* Dataset content
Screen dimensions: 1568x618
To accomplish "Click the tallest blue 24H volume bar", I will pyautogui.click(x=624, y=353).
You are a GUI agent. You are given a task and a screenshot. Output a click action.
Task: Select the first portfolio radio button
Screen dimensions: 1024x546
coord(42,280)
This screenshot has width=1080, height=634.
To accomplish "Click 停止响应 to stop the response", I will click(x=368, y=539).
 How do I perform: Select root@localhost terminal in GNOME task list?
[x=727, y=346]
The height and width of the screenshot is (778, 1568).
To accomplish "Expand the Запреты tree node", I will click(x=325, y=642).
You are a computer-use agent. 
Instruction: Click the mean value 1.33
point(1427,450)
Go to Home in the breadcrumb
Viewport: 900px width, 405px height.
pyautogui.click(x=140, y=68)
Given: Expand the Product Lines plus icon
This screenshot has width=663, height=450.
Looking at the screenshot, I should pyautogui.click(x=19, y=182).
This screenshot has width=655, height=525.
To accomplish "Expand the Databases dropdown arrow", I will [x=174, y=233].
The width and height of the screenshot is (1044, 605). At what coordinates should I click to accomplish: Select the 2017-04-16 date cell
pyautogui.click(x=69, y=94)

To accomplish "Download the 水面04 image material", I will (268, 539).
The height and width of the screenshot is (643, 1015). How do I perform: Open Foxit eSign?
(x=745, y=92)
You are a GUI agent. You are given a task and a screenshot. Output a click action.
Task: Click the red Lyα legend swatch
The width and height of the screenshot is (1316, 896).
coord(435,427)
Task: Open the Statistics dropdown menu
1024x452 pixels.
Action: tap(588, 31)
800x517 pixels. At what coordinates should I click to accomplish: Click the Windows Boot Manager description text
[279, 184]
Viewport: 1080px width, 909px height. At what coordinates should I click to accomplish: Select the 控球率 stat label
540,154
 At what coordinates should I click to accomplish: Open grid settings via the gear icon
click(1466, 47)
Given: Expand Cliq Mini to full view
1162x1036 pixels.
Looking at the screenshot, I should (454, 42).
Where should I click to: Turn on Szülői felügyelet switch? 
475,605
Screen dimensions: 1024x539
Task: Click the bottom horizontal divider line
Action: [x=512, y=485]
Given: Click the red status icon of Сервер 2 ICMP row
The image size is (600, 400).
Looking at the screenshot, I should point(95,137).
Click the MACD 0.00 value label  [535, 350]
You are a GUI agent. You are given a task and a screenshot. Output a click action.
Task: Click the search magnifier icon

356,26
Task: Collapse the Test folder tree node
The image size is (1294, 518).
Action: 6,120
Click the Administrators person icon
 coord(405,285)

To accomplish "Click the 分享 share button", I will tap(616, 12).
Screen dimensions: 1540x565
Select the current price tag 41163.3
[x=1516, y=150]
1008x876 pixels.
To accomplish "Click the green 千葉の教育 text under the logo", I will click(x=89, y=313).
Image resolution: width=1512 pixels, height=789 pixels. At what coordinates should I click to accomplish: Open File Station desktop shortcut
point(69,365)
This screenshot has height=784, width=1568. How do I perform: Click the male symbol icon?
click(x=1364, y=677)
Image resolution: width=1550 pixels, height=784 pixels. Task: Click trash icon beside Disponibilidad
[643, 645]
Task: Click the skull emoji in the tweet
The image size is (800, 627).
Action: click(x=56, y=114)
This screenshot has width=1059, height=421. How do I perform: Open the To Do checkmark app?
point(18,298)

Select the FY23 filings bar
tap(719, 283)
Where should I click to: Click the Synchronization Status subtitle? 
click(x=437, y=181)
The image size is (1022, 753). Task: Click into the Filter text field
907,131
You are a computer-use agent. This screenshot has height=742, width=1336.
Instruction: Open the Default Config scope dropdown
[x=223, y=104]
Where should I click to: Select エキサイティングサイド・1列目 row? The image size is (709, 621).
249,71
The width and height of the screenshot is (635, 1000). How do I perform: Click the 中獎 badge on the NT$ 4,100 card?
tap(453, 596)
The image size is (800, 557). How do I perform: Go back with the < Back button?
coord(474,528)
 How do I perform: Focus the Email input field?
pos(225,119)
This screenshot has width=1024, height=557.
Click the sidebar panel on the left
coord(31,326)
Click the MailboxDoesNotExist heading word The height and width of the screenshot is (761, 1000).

* Aim of the task
Every record must be output again with its wording unchanged.

* Written answer
Screen dimensions: 1568x618
To accomplish "Click the tallest blue 24H volume bar", I will pyautogui.click(x=624, y=353).
You are a GUI agent. You are given a task and a screenshot. Output a click action.
Task: Select the first portfolio radio button
Screen dimensions: 1024x546
coord(42,280)
This screenshot has width=1080, height=634.
To accomplish "Click 停止响应 to stop the response", I will click(x=368, y=539).
 How do I perform: Select root@localhost terminal in GNOME task list?
[x=727, y=346]
The height and width of the screenshot is (778, 1568).
To accomplish "Expand the Запреты tree node", I will click(x=325, y=642).
You are a computer-use agent. 
Instruction: Click the mean value 1.33
point(1427,450)
Go to Home in the breadcrumb
Viewport: 900px width, 405px height.
pyautogui.click(x=140, y=68)
Given: Expand the Product Lines plus icon
This screenshot has width=663, height=450.
Looking at the screenshot, I should pyautogui.click(x=19, y=182).
This screenshot has width=655, height=525.
To accomplish "Expand the Databases dropdown arrow", I will [x=174, y=233].
The width and height of the screenshot is (1044, 605). At what coordinates should I click to accomplish: Select the 2017-04-16 date cell
pyautogui.click(x=69, y=94)

To accomplish "Download the 水面04 image material", I will (268, 539).
The height and width of the screenshot is (643, 1015). How do I perform: Open Foxit eSign?
(x=745, y=92)
You are a GUI agent. You are given a task and a screenshot. Output a click action.
Task: Click the red Lyα legend swatch
The width and height of the screenshot is (1316, 896).
coord(435,427)
Task: Open the Statistics dropdown menu
1024x452 pixels.
Action: tap(588, 31)
800x517 pixels. At what coordinates should I click to accomplish: Click the Windows Boot Manager description text
[279, 184]
Viewport: 1080px width, 909px height. At what coordinates should I click to accomplish: Select the 控球率 stat label
540,154
 At what coordinates should I click to accomplish: Open grid settings via the gear icon
click(1466, 47)
Given: Expand Cliq Mini to full view
1162x1036 pixels.
Looking at the screenshot, I should (454, 42).
Where should I click to: Turn on Szülői felügyelet switch? 
475,605
Screen dimensions: 1024x539
Task: Click the bottom horizontal divider line
Action: [x=512, y=485]
Given: Click the red status icon of Сервер 2 ICMP row
The image size is (600, 400).
Looking at the screenshot, I should point(95,137).
Click the MACD 0.00 value label  [535, 350]
You are a GUI agent. You are given a task and a screenshot. Output a click action.
Task: Click the search magnifier icon

356,26
Task: Collapse the Test folder tree node
The image size is (1294, 518).
Action: 6,120
Click the Administrators person icon
 coord(405,285)

To accomplish "Click the 分享 share button", I will tap(616, 12).
Screen dimensions: 1540x565
Select the current price tag 41163.3
[x=1516, y=150]
1008x876 pixels.
To accomplish "Click the green 千葉の教育 text under the logo", I will click(x=89, y=313).
Image resolution: width=1512 pixels, height=789 pixels. At what coordinates should I click to accomplish: Open File Station desktop shortcut
point(69,365)
This screenshot has height=784, width=1568. How do I perform: Click the male symbol icon?
click(x=1364, y=677)
Image resolution: width=1550 pixels, height=784 pixels. Task: Click trash icon beside Disponibilidad
[643, 645]
Task: Click the skull emoji in the tweet
The image size is (800, 627).
Action: click(x=56, y=114)
This screenshot has width=1059, height=421. How do I perform: Open the To Do checkmark app?
point(18,298)

Select the FY23 filings bar
tap(719, 283)
Where should I click to: Click the Synchronization Status subtitle? 
click(x=437, y=181)
The image size is (1022, 753). Task: Click into the Filter text field
907,131
You are a computer-use agent. This screenshot has height=742, width=1336.
Instruction: Open the Default Config scope dropdown
[x=223, y=104]
Where should I click to: Select エキサイティングサイド・1列目 row? The image size is (709, 621).
249,71
The width and height of the screenshot is (635, 1000). How do I perform: Click the 中獎 badge on the NT$ 4,100 card?
tap(453, 596)
The image size is (800, 557). How do I perform: Go back with the < Back button?
coord(474,528)
 How do I perform: Focus the Email input field?
pos(225,119)
This screenshot has width=1024, height=557.
Click the sidebar panel on the left
coord(31,326)
Click the MailboxDoesNotExist heading word The height and width of the screenshot is (761, 1000).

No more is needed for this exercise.